# EXERCISE DESCRIPTION
How do the lines below between the ones holding "Mark option C" and "Task: Click the Up one level folder icon", inclusive, read? Give them again exactly, with no other lines.

# SUPPLIED MATERIAL

◇ ◇ ◇ ◇ ◇

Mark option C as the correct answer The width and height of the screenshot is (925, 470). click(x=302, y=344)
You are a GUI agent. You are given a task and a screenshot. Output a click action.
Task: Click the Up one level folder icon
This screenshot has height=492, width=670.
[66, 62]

◇ ◇ ◇ ◇ ◇

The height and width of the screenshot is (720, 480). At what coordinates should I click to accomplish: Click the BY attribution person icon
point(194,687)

◇ ◇ ◇ ◇ ◇

# OUTPUT FOR THIS TASK
Mark option C as the correct answer The width and height of the screenshot is (925, 470). click(x=302, y=344)
You are a GUI agent. You are given a task and a screenshot. Output a click action.
Task: Click the Up one level folder icon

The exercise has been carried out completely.